Three Big Ideas for Implementing Effective SEL Strategies
Dr. Stephanie Jones emphasizes that when implementing effective social and emotional learning (SEL) strategies, educators, practitioners, and administrators need to think about the what, the why, and the how of the essential skills of SEL. In the International Center for Leadership in Education’s edWebinar edWebinar, Jones, Director of the Ecological Approaches to Social-Emotional Learning (EASEL) Lab, explained that there are six SEL domains studied and documented by researchers. The first three domains are skills and competencies: cognitive, emotional, and social, and the next three are belief ecologies: attitudes, habits of mind, and ways of thinking about the world.
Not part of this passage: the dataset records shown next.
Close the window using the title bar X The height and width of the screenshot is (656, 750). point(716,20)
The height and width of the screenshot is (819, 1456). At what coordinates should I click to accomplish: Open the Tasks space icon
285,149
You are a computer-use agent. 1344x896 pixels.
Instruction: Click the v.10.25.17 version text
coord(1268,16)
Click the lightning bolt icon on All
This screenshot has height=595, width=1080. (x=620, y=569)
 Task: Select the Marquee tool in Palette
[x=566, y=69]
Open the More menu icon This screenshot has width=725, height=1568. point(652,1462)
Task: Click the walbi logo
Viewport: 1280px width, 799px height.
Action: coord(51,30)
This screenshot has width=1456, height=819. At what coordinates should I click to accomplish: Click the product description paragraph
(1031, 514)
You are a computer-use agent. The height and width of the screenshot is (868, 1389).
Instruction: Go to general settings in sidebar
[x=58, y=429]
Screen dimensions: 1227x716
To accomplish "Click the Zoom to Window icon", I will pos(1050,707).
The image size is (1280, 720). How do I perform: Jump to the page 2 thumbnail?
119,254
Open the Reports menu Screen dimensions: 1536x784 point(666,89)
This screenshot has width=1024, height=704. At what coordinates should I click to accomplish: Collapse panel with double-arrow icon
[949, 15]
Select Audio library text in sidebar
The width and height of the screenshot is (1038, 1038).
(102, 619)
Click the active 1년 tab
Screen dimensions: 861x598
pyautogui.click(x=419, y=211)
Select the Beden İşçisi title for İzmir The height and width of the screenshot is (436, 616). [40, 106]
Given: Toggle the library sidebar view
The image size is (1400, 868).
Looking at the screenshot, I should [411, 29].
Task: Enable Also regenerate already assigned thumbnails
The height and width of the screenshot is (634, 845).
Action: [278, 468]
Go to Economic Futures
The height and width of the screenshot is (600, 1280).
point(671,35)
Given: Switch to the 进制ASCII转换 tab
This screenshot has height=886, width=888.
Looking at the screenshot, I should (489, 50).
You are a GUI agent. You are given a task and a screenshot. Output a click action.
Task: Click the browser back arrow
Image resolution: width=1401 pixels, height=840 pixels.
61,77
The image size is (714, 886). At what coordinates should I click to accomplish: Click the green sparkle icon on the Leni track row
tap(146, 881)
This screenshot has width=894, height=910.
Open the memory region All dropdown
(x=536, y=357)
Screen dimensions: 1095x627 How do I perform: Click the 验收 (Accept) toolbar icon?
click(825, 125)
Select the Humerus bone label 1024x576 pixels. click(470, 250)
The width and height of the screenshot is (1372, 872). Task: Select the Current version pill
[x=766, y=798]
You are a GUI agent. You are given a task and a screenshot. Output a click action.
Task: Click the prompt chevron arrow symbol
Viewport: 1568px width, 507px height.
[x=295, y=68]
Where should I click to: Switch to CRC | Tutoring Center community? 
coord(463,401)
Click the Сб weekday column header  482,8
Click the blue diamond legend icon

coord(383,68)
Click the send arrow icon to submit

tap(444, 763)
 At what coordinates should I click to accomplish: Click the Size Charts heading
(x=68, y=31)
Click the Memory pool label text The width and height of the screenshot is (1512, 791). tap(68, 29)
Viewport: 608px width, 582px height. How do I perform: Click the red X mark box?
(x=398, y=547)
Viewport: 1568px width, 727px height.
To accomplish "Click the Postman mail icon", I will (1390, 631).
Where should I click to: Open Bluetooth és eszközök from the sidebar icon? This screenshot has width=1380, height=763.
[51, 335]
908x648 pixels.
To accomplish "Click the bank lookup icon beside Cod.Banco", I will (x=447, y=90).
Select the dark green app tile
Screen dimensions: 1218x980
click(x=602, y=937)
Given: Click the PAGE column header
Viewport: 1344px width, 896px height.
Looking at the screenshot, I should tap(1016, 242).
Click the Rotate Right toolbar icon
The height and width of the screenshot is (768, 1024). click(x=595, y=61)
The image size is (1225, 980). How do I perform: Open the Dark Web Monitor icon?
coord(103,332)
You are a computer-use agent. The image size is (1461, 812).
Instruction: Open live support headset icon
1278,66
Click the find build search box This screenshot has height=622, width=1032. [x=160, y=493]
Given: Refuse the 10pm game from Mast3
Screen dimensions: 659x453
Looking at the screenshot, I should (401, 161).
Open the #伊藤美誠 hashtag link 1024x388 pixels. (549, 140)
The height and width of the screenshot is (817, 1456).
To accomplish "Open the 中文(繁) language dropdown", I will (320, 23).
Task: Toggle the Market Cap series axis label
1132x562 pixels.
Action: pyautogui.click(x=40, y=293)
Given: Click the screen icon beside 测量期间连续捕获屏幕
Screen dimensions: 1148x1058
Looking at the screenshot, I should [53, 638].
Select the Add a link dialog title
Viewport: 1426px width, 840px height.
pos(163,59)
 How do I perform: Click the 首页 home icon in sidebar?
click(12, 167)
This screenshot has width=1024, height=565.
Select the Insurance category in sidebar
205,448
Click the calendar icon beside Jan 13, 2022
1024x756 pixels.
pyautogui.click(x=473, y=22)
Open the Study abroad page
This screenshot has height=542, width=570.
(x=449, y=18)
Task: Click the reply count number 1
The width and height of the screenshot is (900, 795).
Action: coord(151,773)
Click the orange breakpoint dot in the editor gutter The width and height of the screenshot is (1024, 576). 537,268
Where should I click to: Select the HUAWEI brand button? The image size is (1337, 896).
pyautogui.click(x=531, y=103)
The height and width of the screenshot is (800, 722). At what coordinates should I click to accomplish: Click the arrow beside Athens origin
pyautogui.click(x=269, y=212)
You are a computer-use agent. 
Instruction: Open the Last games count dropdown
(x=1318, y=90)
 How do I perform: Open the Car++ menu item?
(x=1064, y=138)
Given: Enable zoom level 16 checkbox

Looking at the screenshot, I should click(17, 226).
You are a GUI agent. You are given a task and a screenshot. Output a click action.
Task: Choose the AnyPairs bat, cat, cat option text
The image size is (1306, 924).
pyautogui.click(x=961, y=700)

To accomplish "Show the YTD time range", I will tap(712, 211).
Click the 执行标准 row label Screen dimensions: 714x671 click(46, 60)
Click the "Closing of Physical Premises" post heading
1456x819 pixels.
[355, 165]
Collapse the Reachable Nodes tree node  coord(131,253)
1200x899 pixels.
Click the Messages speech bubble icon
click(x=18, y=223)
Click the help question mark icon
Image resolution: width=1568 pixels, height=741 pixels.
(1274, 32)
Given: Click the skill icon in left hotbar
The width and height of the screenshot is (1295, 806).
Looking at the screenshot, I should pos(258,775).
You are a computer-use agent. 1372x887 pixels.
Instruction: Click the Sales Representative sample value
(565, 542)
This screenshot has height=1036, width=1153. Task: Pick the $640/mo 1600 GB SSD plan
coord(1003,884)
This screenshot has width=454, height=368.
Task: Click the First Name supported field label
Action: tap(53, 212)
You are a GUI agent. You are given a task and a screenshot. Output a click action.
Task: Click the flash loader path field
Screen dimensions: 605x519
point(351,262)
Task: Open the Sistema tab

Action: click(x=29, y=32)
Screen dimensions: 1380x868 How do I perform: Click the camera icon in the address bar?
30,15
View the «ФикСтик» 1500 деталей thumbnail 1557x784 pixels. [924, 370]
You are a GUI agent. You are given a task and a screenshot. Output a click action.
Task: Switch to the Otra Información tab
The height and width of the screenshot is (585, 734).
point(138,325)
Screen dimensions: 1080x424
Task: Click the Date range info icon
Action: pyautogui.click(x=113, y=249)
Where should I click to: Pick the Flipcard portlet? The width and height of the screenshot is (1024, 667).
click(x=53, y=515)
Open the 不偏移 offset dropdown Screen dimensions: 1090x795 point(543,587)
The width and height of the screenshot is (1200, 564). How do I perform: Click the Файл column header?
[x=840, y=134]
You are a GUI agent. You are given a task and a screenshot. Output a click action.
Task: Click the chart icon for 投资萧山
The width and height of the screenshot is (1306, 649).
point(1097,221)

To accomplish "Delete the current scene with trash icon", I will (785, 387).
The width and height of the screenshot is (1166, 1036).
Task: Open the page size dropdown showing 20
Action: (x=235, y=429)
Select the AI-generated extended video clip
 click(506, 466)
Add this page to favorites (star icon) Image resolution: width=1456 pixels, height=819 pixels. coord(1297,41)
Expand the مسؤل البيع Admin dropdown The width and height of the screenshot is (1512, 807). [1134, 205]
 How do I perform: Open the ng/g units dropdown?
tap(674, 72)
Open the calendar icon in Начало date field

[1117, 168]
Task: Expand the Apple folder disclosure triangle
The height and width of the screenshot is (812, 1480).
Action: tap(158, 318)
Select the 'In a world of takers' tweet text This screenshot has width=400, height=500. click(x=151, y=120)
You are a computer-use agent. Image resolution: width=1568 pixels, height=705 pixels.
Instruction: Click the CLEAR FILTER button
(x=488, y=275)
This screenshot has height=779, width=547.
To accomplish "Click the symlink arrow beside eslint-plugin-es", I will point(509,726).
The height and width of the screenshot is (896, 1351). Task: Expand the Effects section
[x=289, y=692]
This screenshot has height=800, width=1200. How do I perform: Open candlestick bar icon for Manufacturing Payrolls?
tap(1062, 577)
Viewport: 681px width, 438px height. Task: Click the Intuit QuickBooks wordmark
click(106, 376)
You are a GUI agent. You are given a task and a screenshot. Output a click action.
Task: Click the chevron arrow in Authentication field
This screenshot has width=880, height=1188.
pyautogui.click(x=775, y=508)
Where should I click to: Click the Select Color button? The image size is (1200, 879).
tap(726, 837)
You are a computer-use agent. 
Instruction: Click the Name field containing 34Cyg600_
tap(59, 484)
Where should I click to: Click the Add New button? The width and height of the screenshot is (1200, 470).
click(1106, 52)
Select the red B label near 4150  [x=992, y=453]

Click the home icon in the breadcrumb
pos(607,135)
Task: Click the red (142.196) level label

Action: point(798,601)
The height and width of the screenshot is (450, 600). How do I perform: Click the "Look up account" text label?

One way to think about how these two sets go together is that on the one hand are things that you learn and know how to do, and on the other is a set of internal guideposts that tell you to use those skills when it’s essential and when it matters.
The WHAT… What’s Included
Regardless of setting or age, the goal of SEL is for students to engage in classroom learning activities, and four key components must be in place for this to happen. Students need to focus their thinking by marshaling their attention and using their awareness to gather information from the teacher and the book. To access the content, they need to manage their behavior and not be distracted by what’s happening around them. Students need to build positive relationships, so they must trust that an adult is going to be there for them and is giving them information that they can use. Most importantly, children need to understand and deal with feelings throughout the entire learning process.
Why? Why Now? Why at All?
Three critical pieces of evidence tell us how vital the research and studies about SEL as catalysts of effective social and emotional strategies. Long-term correlation studies provide evidence on how core social and emotional skills measured in early childhood, things like self-control and social competence, are predictive of future life and work outcomes. The second piece of evidence is the trials of programs, interventions, and strategies designed to improve these skills. What those studies have found about programs implemented with fidelity and high quality is that there will be a change in children’s abilities. The third piece of evidence comes out of the world of neuroscience about how stress influences the brain and then cascades into behavior, causing the six domains of SEL to be particularly vulnerable to experiences of stress and adversity.
How? What’s Effective? What’s Innovative?
For an SEL program to be effective, it must establish safe and caring learning settings characterized by effective behavior management, instruction in social and emotional skills, and give students some ownership of the work itself. The characteristics of effective SEL education are living and modeling the skills that educators and practitioners hope that children will acquire, and teaching skills directly about the words and what the behaviors look like that are associated with them. Students must have opportunities to practice their skills, learn from mistakes, and talk about them in a safe environment. Effective social and emotional strategies bridge safe and caring learning environments and instruction with a foundation of connective, supportive, and reciprocal relationships between children and adults.
This edWeb broadcast was sponsored by the International Center for Leadership in Education.
This article was modified and published by eSchool News.
About the Presenter
Dr. Stephanie M. Jones is a professor of child development and education at the Harvard Graduate School of Education. She’s spent the last ten years studying the impact of social-emotional learning interventions on behavioral and academic outcomes of preschool and elementary students. Throughout the process, she has developed and tested programs, pedagogy, and curricula that foster social-emotional competencies among children, adults, and their environments. Stephanie is a firm believer in evaluating educational programs with rigorous scientific research and providing early and middle childhood practitioners and policymakers with accessible content. She’s conducted such research for several programs and early education efforts, including Reading, Writing, Respect, and Resolution, Resolving Conflict Creatively, SECURe, and the Head Start CARES initiative. Before she received her doctorate in developmental psychology from Yale University, she worked as a Research Associate at Columbia University’s National Center for Children in Poverty. In addition to serving as Senior Fellow at ICLE, Stephanie serves on numerous national advisory boards including the National Board of Engaging Schools and the Council of Distinguished Scientists for the National Commission on Social, Emotional, and Academic Development convened by the Aspen Institute. In 2008, she was awarded the Grawemeyer Award in Education for her work on A Vision for Universal Preschool Education; a few years later she received the Joseph E. Zins Early-Career Distinguished Contribution Award for Action Research in Social and Emotional Learning.